Cette situation était d’autant plus problématique que le public spécifique des influenceurs est plus jeune et plus vulnérable que l’audience moyenne d’autres vecteurs de publicité.
Désormais, il est clarifié que les règles qui s’appliquent aux influenceurs sont les mêmes que les autres communications commerciales sur internet, à la télévision, à la radio ou dans la rue : la promotion du tabac, de l’alcool, des actes de santé, des produits financiers, des jeux d’argent et de hasard est fortement encadrée.
En ce qui concerne spécifiquement la promotion de la chirurgie esthétique, celle-ci sera désormais interdite à l’influence commerciale, et le Parlement décidera s’il souhaite élargir cette interdiction à d’autres canaux de communication.

9) Protection de l’internaute par l’obligation de transparence des photos et vidéos retouchées
L’image déformée, souvent embellie, issue de certains filtres ou retouches, peut avoir des effets psychologiques dévastateurs pour l’estime et l’image des internautes, en particulier les plus jeunes.
Les influenceurs doivent désormais indiquer lorsque leur contenu a fait l’objet d’une retouche visant à l’affinement ou l’épaississement d’une silhouette (traitements par logiciels de retouches, filtres etc.).
Ce régime applique ainsi la règlementation pour les photographies publicitaires modifiant l’apparence corporelle des mannequins à l’influence commerciale.

10) Mise en place d’une « brigade de l’influence commerciale »
Si le droit est renforcé, il est indispensable que les autorités en charge de l’appliquer se saisissent véritablement de cette problématique et déploient les moyens en conséquence.
Une équipe dédiée est donc créée au sein de la Direction générale de la concurrence, de la consommation et de la répression des fraudes (DGCCRF) et prendra la forme d’un réseau d’enquêteurs spécialisés.
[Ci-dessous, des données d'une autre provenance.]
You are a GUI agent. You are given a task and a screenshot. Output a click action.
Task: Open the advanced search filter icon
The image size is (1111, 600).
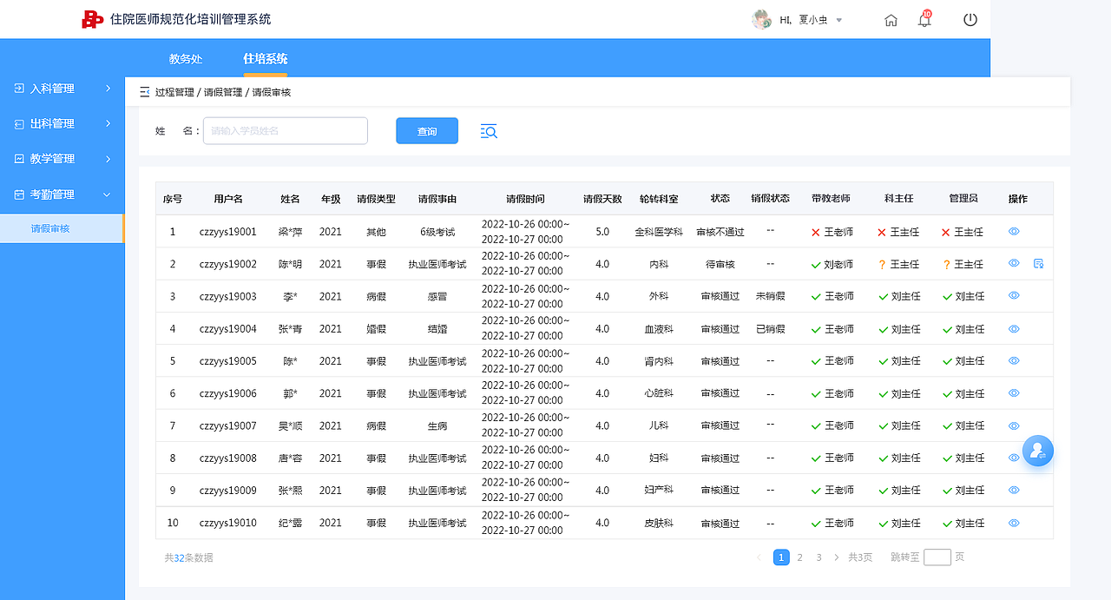[x=488, y=130]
Cette équipe, constituée dans un premier temps de 15 agents, est en charge de surveiller les réseaux sociaux, de répondre aux signalements et de prendre les sanctions adaptées. Concrètement, cette brigade pourra notamment adopter des sanctions, faire fermer des comptes, et saisir si nécessaire le juge en cas de manquement.

11) Des signalements simplifiés
Signal Conso, le site officiel (https://signal.conso.gouv.fr/) pour signaler des arnaques commerciales, va être adapté pour recevoir les signalements sur l’influence commerciale. Il va être décliné sous forme d’application mobile afin d’être davantage utilisé par le public le plus jeune.
Parallèlement, les associations de consommateurs et de victimes de l’influence vont recevoir un statut spécial, celui de signaleur de confiance, pour que leurs signalements soient traités par les plateformes et les autorités de manière accélérée.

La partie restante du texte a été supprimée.